(Data provided begins)

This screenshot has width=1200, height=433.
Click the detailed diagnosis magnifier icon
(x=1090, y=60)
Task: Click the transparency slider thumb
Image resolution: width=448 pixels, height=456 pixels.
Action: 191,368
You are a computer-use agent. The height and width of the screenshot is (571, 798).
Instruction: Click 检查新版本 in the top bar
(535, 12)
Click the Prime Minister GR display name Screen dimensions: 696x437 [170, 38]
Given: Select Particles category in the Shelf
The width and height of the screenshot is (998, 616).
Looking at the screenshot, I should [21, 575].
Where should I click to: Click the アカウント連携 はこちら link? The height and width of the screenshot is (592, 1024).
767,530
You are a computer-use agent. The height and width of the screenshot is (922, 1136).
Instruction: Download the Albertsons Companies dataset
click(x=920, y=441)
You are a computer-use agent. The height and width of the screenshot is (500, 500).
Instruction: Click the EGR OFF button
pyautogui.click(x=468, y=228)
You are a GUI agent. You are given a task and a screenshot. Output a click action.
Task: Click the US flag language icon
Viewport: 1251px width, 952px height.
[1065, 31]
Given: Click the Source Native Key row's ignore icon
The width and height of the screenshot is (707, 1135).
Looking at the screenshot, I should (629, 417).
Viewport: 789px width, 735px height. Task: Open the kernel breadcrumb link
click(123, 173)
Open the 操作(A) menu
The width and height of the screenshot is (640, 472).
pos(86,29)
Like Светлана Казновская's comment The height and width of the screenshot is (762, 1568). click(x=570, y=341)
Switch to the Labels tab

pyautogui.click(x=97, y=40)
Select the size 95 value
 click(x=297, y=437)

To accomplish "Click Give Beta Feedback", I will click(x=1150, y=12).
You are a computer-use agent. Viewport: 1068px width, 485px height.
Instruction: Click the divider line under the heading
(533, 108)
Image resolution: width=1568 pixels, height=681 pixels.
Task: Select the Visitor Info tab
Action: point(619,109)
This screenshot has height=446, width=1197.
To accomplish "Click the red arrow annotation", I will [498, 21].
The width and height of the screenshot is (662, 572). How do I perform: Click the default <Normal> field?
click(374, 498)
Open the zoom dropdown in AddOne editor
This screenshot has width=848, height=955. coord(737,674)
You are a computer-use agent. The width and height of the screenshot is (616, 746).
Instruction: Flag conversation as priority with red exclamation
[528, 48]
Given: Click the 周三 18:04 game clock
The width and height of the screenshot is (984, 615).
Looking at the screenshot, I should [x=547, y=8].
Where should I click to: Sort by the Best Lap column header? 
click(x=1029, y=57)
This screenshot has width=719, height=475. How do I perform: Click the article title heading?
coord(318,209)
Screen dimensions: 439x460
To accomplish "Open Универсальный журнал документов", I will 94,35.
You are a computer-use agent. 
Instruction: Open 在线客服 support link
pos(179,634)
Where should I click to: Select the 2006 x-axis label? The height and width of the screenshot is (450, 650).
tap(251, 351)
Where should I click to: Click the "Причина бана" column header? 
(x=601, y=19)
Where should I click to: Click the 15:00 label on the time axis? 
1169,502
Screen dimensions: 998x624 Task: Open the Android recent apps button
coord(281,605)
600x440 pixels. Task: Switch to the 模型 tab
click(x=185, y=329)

(Data provided ends)

What is needed
Give back, exactly as written, the stretch from the line with "This screenshot has height=446, width=1197." through the line with "Screen dimensions: 439x460", and no other lines from the records above.

Solution to the problem
This screenshot has height=446, width=1197.
To accomplish "Click the red arrow annotation", I will [498, 21].
The width and height of the screenshot is (662, 572). How do I perform: Click the default <Normal> field?
click(374, 498)
Open the zoom dropdown in AddOne editor
This screenshot has width=848, height=955. coord(737,674)
You are a computer-use agent. The width and height of the screenshot is (616, 746).
Instruction: Flag conversation as priority with red exclamation
[528, 48]
Given: Click the 周三 18:04 game clock
The width and height of the screenshot is (984, 615).
Looking at the screenshot, I should [x=547, y=8].
Where should I click to: Sort by the Best Lap column header? 
click(x=1029, y=57)
This screenshot has width=719, height=475. How do I perform: Click the article title heading?
coord(318,209)
Screen dimensions: 439x460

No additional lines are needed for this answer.